→ **Text provided**:

American physicist (1925–2020)

Berni Julian Alder (September 9, 1925 – September 7, 2020) was a German-born American physicist specialized in statistical mechanics, and a pioneer of computational modelling of matter.

== Biography ==
Alder was born in Duisburg, Prussia, in September 1925, to Jewish parents, a chemist and a homemaker. After the Nazis came to power, the family moved to Zurich, Switzerland. Fearing an invasion by Nazi Germany after the outbreak of World War II, the family applied for a visa to the United States, which was granted in 1941. They left by sealed train from neutral Switzerland to (formally neutral) Spain, then to Portugal, where they took a ship to the US. Following a stint in the US Navy after US entry into the war, he obtained a BSc in chemistry from the University of California, Berkeley and a master's degree in chemical engineering from the same institution in 1947. He went to the California Institute of Technology to study under John Gamble Kirkwood for his PhD in 1948 and worked for the investigation of phase transitions in hard-sphere gas with Stan Frankel, where he got the idea to use the Monte Carlo method.

→ **Provided data**:

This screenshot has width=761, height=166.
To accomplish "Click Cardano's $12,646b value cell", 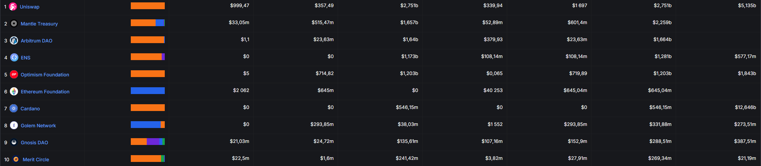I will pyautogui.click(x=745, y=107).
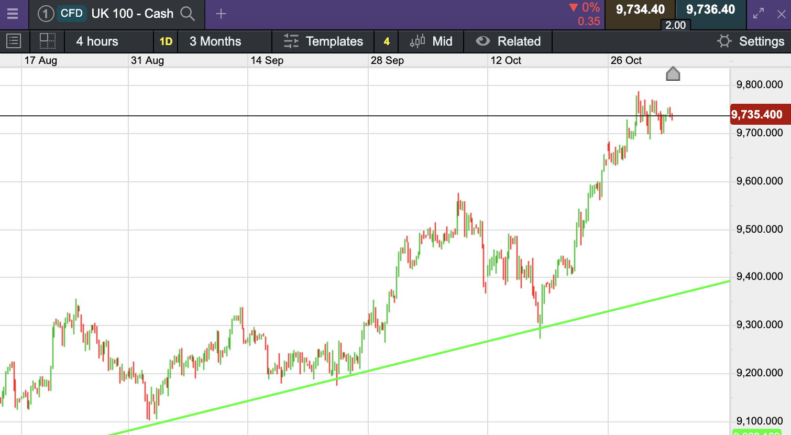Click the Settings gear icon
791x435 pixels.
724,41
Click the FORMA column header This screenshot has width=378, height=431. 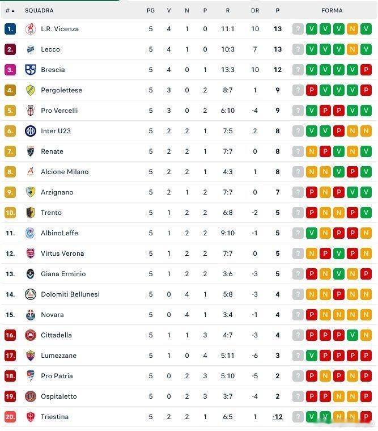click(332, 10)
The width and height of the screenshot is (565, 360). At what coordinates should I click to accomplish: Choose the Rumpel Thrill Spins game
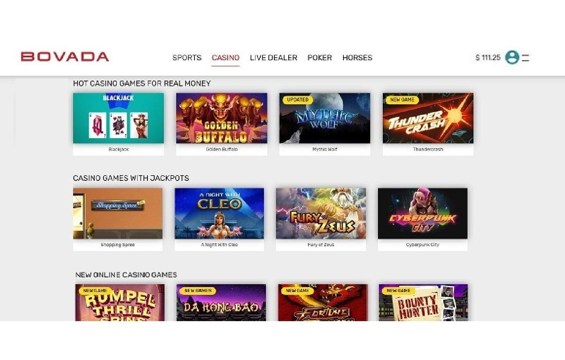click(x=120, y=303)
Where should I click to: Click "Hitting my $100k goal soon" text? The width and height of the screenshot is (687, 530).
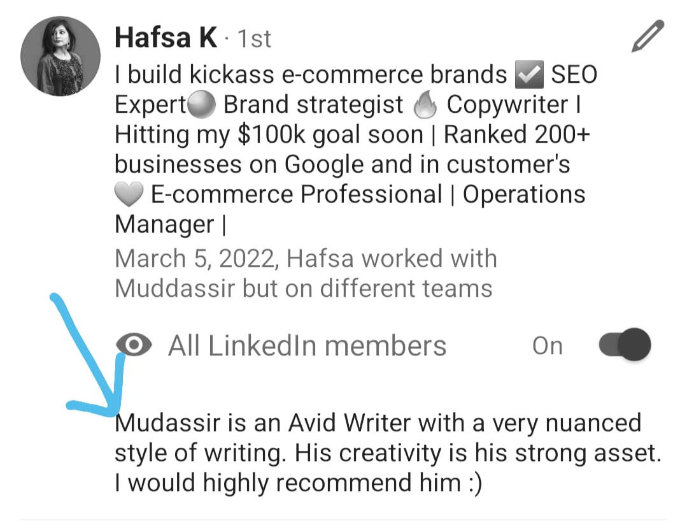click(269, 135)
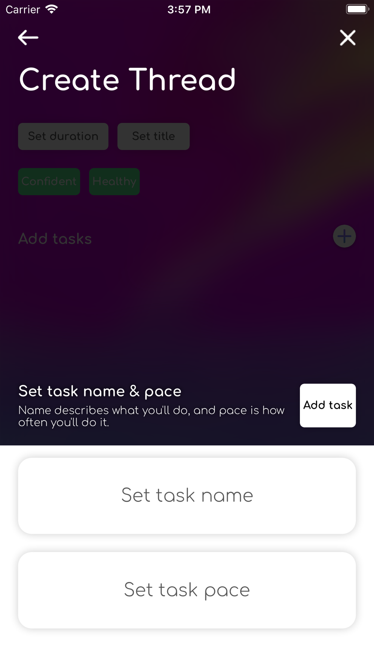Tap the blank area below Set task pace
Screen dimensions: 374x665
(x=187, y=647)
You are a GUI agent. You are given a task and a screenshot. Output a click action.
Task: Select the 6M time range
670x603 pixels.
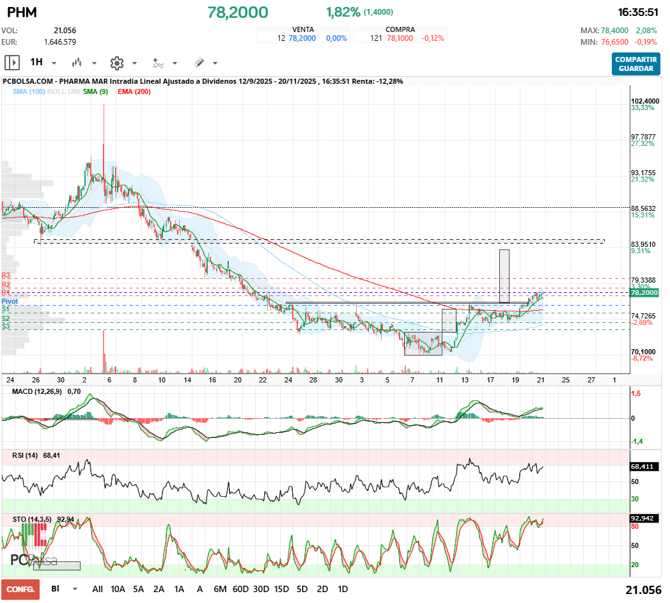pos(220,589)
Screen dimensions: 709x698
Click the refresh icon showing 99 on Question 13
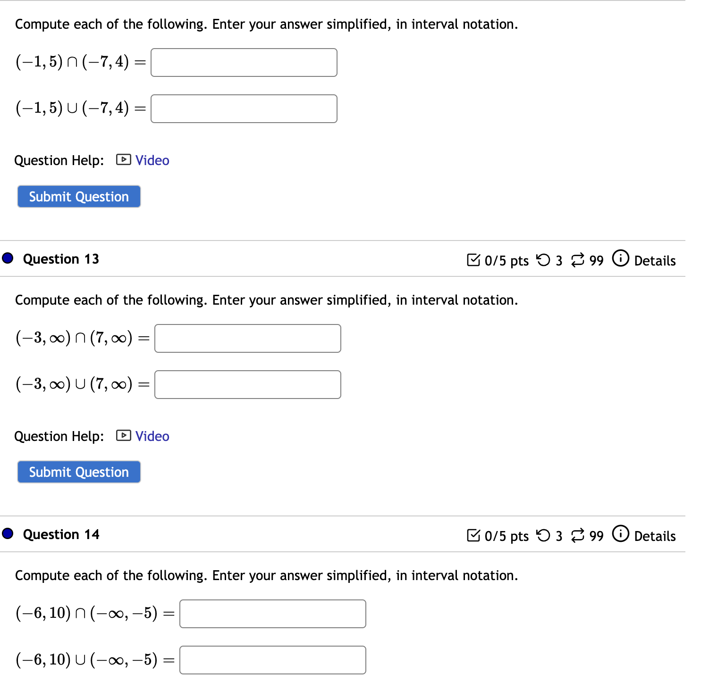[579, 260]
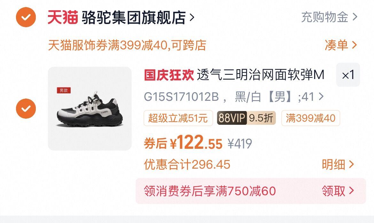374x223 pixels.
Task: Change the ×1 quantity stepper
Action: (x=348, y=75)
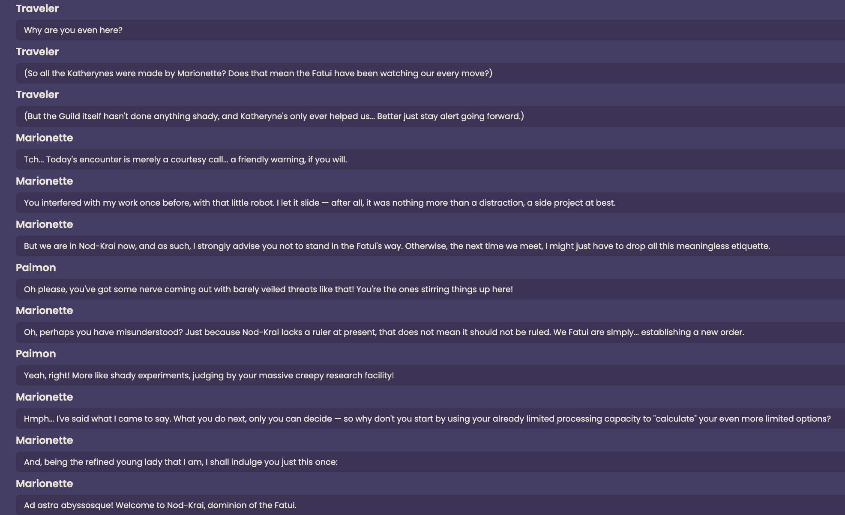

→ **Instructions**:
• a. In the text about physicist Berni Julian Alder, where did his family move after the Nazis came to power?
• b. Continue the text about physicist Berni Julian Alder from where it stops.

→ **Responses for each task**:
• a. Zurich, Switzerland.

• b.
After he finished at Caltech in 1952, Alder went to Berkeley and worked part-time at Berkeley to teach chemistry and part-time as a consultant under the suggestion of Edward Teller in the nuclear weapons program for the Lawrence Livermore National Laboratory to help with the equations of state. In collaboration with Thomas Everett Wainwright, and Mary Ann Mansigh, he developed techniques for molecular dynamics simulation in the mid-1950s, including the liquid-solid phase transition for hard sphere and the velocity autocorrelations function decay in liquids.

Alder, along with Teller, was one of the founders of the Department of Applied Science in 1963. He was a professor of applied science at the University of California, Davis, and later professor emeritus.

Alder died on September 7, 2020, of heart failure.

== Honors ==
In 2001, he was awarded the Boltzmann Medal for inventing technique of molecular dynamics simulation. Alder was elected a Fellow of the American Academy of Arts and Sciences in 2008. In 2009, he was awarded the National Medal of Science. Alder was a Guggenheim Fellow. He was the editor of the book series Methods in Computational Physics and the founder of the magazine Computing.